Brunon Kwiecień. Niedoszły terrorysta, prawda i propaganda
- Dla mnie jako obrońcy scenariusz zamachu na Sejm był absurdalny, jednak dla sądu okazał się przerażający. Brunon Kwiecień został potraktowany zbyt surowo - mówi krakowski mecenas Maciej Burda.
Trzy tygodnie temu zmarł w więzieniu Brunon Kwiecień. Doktor chemii z Uniwersytetu Rolniczego w Krakowie, skazany na dziewięć lat za próbę zorganizowania zamachu na Sejm i najwyższe władze państwowe. Z tego, co wiem, byliście państwo blisko wniosku o przedterminowe zwolnienie.
Wniosek został już nawet złożony przez Brunona Kwietnia, ale zmarł on trzy dni przed datą, w której mógł formalnie odzyskać wolność. Sąd nie zdążył wyznaczyć terminu rozpatrzenia tej prośby.
Internet zahuczał od spiskowych teorii po tej śmierci.
Nie jestem ich zwolennikiem; nie mam żadnych informacji, że ktoś przyczynił się do śmierci pana Brunona Kwietnia. Z moich informacji wynika, że był to udar mózgu.
Podobno byliście państwo również blisko złożenia doniesienia przeciwko agentom ABW za ich zachowanie podczas śledztwa.
Brunon Kwiecień złożył zawiadomienie o przestępstwie, które mieli popełnić agenci ABW, ale prokuratura okręgowa odmówiła wszczęcia postępowania, zaś sąd bez badania materiałów niejawnych tę decyzję podtrzymał.
Do roli agentów ABW wrócimy, ale chcę zapytać, czy pan się zgadza z wyrokiem na Brunona Kwietnia? Zdaniem sądu opracował plan zamachu, werbował ludzi, wyznaczał im zadania, nabył komponenty do materiałów wybuchowych, przeprowadził próbną eksplozję. Czy to uprawdopodabniało tezę, że doszłoby do zamachu?

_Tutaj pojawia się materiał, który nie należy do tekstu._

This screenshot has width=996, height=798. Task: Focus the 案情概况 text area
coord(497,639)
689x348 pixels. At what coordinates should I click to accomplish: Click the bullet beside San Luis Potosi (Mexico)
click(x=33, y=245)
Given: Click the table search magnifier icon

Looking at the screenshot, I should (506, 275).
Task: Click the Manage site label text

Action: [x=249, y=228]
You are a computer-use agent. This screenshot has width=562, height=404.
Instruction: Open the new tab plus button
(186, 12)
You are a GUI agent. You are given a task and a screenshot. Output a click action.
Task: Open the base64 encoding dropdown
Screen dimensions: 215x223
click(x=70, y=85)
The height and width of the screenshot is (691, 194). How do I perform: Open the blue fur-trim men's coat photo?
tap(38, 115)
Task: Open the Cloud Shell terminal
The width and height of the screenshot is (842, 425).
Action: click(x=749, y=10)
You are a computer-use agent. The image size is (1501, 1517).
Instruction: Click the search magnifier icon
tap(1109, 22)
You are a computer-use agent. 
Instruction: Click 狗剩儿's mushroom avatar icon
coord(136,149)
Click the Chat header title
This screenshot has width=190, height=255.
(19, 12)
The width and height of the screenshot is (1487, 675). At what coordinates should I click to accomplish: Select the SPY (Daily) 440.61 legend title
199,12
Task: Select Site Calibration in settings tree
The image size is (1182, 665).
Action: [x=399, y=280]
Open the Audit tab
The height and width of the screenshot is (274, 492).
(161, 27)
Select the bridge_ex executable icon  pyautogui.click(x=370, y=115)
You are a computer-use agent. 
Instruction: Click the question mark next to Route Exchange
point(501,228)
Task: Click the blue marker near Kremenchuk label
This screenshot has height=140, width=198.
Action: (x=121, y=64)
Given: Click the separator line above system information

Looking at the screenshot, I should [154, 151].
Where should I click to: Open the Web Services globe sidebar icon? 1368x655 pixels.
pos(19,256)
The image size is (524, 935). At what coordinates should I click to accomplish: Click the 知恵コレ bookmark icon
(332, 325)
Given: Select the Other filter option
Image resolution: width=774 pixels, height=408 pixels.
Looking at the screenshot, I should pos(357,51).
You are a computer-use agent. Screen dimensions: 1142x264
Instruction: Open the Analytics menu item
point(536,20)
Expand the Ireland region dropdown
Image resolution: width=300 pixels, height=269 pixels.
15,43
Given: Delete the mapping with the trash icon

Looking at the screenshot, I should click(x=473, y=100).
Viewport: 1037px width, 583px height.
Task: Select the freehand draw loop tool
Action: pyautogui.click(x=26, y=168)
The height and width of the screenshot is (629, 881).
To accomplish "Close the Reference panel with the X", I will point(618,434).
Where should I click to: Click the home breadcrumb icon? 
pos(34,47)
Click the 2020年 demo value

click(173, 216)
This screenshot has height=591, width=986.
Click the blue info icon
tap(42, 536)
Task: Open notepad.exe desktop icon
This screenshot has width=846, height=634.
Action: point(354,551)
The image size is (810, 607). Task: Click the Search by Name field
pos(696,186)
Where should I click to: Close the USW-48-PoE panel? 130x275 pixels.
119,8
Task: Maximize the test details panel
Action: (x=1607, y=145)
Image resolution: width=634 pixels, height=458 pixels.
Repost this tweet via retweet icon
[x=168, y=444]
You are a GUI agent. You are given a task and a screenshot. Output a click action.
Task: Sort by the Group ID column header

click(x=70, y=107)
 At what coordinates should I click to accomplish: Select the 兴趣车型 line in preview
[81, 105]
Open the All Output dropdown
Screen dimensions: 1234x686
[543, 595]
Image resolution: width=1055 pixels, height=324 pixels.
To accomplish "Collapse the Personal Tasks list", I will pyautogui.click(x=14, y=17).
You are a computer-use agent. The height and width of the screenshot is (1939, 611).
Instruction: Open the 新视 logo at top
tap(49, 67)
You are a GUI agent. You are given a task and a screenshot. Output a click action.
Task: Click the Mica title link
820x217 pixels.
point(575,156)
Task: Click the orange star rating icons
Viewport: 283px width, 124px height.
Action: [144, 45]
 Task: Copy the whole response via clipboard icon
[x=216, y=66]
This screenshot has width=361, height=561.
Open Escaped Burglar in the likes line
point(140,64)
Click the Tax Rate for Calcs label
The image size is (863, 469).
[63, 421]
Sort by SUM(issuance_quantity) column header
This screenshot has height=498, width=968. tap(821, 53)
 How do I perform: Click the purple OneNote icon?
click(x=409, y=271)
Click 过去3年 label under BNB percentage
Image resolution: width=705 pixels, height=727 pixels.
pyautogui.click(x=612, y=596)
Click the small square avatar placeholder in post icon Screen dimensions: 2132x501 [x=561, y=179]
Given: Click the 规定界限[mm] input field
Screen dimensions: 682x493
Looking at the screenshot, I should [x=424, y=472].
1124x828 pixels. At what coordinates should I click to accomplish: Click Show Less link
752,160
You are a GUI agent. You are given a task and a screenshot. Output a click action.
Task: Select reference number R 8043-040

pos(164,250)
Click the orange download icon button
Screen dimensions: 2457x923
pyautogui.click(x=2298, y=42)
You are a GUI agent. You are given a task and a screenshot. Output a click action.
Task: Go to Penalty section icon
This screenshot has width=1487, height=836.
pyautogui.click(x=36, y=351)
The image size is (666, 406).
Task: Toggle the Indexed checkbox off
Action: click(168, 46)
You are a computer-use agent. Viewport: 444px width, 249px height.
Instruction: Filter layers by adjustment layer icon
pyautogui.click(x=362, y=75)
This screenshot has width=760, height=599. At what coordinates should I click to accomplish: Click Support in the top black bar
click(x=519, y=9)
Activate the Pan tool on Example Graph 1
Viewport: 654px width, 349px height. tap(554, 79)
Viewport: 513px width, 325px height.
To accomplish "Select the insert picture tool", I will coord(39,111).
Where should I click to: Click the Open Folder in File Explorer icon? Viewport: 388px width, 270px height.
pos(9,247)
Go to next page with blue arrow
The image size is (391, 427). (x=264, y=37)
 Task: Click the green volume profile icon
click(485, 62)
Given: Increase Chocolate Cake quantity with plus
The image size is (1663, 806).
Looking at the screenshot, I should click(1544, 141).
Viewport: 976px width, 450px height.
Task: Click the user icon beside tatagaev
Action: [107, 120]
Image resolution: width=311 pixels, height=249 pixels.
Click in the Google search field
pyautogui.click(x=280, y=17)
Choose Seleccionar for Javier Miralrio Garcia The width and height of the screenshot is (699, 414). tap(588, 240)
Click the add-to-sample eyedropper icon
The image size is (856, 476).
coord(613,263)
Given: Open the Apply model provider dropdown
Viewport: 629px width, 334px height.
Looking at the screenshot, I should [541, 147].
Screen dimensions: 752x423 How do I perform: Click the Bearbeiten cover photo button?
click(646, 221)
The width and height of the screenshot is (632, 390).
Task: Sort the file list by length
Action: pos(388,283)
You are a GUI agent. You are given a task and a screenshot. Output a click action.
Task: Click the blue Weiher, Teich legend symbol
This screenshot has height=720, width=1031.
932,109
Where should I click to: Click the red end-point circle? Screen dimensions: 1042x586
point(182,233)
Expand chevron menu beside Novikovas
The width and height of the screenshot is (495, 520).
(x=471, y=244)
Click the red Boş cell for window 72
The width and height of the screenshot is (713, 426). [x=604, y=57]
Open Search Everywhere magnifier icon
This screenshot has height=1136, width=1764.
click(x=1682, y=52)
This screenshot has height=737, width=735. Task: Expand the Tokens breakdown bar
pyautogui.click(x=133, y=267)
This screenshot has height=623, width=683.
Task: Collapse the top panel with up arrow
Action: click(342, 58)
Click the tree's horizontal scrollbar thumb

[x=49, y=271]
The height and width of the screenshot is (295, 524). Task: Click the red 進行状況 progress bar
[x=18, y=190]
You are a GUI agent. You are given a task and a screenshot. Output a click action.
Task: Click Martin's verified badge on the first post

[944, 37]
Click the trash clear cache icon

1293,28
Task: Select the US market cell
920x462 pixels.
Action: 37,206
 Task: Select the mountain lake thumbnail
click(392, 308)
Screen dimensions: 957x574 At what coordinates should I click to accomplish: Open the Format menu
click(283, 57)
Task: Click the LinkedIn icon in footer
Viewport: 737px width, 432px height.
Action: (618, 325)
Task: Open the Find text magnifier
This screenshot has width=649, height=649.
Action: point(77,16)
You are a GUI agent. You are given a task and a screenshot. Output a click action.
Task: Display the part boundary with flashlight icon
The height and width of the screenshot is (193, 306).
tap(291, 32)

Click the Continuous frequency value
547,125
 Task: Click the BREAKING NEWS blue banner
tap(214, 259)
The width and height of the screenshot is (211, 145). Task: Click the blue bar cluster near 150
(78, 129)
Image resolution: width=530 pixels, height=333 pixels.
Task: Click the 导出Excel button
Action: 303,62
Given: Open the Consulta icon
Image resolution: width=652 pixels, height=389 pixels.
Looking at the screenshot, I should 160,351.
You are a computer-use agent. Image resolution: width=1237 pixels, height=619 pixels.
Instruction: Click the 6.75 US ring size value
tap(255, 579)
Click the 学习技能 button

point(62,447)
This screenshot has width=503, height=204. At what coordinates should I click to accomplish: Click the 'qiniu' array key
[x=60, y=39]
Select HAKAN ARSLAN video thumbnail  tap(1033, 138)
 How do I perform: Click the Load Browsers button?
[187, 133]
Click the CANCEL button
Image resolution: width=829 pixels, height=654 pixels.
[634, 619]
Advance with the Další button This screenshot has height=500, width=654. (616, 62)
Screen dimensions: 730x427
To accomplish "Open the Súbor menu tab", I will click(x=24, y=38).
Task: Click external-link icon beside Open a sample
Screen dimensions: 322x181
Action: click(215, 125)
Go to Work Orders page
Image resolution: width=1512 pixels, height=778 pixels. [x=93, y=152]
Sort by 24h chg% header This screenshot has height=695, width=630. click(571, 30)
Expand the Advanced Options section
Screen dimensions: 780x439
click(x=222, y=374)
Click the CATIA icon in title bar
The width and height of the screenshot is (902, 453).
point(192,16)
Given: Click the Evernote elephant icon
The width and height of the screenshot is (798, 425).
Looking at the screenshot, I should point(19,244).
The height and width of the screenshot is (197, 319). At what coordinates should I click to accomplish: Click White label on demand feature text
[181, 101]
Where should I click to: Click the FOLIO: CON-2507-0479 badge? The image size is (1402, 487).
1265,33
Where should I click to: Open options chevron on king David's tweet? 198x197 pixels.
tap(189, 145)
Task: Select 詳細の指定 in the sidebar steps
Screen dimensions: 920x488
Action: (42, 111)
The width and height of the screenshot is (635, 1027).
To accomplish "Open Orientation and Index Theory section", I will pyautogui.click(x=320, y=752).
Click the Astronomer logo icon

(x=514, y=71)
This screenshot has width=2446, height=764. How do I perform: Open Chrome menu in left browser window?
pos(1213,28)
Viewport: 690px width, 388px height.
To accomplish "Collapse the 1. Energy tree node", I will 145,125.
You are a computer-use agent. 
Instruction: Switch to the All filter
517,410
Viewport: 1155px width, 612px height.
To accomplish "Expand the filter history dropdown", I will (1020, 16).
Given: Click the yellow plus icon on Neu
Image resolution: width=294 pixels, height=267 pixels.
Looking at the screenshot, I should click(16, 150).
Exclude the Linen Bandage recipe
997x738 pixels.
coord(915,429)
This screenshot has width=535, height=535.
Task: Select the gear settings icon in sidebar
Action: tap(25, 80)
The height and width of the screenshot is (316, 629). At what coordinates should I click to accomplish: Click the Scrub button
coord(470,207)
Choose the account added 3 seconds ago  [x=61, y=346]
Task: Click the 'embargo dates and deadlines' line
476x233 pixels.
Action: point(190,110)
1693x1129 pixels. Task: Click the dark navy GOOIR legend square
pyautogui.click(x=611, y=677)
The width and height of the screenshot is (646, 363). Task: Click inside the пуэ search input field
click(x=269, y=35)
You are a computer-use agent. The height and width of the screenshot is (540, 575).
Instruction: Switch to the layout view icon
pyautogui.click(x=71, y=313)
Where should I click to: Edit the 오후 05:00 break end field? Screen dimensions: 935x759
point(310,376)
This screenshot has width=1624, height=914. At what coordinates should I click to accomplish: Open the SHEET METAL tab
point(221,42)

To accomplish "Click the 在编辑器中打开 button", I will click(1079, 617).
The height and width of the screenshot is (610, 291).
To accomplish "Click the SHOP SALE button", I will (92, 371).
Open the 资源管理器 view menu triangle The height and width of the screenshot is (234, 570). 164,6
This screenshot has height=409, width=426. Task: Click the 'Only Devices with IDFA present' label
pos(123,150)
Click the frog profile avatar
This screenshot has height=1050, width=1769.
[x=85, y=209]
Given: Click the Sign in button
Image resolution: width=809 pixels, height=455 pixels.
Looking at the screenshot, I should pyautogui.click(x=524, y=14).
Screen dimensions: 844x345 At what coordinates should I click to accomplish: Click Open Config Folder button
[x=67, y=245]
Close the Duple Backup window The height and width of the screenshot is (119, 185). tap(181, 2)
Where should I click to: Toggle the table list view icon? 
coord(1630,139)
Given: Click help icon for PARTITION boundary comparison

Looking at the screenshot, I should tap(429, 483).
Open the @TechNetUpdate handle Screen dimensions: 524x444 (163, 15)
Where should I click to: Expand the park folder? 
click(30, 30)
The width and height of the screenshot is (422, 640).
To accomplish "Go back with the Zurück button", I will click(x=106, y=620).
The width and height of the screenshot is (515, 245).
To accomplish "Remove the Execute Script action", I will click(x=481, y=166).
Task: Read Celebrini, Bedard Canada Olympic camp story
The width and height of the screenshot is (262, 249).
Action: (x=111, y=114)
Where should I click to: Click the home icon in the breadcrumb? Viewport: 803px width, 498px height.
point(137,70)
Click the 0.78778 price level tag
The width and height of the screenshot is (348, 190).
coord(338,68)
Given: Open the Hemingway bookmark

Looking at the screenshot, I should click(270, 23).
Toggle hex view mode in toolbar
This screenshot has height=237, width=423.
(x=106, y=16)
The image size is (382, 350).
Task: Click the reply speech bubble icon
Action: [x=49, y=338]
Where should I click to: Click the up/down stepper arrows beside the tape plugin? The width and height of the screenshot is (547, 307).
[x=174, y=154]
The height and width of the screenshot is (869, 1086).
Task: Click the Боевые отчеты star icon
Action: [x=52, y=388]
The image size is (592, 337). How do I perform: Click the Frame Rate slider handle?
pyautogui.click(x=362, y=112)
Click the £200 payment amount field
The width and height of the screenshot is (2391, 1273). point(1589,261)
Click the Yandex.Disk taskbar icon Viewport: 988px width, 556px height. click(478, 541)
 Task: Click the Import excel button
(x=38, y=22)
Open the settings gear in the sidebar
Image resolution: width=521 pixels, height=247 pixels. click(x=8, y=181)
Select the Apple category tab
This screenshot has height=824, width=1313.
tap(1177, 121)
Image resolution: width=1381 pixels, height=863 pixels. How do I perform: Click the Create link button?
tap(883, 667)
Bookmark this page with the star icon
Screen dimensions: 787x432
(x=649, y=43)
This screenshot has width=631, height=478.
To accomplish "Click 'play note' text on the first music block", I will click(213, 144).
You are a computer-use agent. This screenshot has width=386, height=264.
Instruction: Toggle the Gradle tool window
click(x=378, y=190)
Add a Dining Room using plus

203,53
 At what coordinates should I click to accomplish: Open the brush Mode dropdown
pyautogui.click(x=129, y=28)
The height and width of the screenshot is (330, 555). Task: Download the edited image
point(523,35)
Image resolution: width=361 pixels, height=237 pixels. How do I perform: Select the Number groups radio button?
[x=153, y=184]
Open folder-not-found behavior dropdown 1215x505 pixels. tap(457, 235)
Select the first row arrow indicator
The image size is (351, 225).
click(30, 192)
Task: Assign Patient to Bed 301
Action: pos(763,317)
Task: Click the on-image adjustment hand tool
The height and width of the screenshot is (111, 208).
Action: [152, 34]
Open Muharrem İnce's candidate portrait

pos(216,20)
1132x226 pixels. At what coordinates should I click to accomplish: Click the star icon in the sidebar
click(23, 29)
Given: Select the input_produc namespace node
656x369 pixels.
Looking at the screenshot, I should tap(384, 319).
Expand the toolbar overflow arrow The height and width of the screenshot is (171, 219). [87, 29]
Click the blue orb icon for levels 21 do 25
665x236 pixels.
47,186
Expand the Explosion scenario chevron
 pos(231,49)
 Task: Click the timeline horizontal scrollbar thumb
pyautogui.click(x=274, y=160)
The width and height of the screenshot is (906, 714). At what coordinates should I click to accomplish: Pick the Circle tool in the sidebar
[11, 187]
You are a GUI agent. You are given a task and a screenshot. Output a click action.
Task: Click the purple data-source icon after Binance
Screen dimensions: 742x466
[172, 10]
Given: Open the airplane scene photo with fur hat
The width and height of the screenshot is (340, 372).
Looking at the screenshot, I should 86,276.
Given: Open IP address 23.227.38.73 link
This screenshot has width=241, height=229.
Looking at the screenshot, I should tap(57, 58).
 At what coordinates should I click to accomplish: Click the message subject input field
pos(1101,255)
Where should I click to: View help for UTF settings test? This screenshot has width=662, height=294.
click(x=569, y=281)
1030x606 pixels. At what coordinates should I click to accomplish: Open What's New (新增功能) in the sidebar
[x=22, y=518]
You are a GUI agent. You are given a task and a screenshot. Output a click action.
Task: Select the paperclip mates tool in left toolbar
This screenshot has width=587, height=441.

Jako obrońca się z tym nie zgadzałem. Uważam, że oskarżony został potraktowany bardzo surowo. Trzeba jednak powiedzieć uczciwie, że Brunon Kwiecień, mówiąc publicznie o zamachu, dał podstawę, by Agencja Bezpieczeństwa Wewnętrznego się nim zajęła. Podjął też działania, na kanwie których można było postawić mu zarzuty i jest oczywiste, iż musiał ponieść odpowiedzialność za część swoich czynów, jak handel bronią czy jej posiadanie. To, co było dyskusyjne, to skala realnego zagrożenia zamachem i rzeczywista rola Brunona Kwietnia jako osoby działającej świadomie i samodzielnie. Oskarżony od początku lansował tezę, że był po części inspirowany. Nie mogę mówić o materiałach niejawnych i nagraniach ABW, ale część relacji Kwietnia znajduje potwierdzenie w materiałach dowodowych.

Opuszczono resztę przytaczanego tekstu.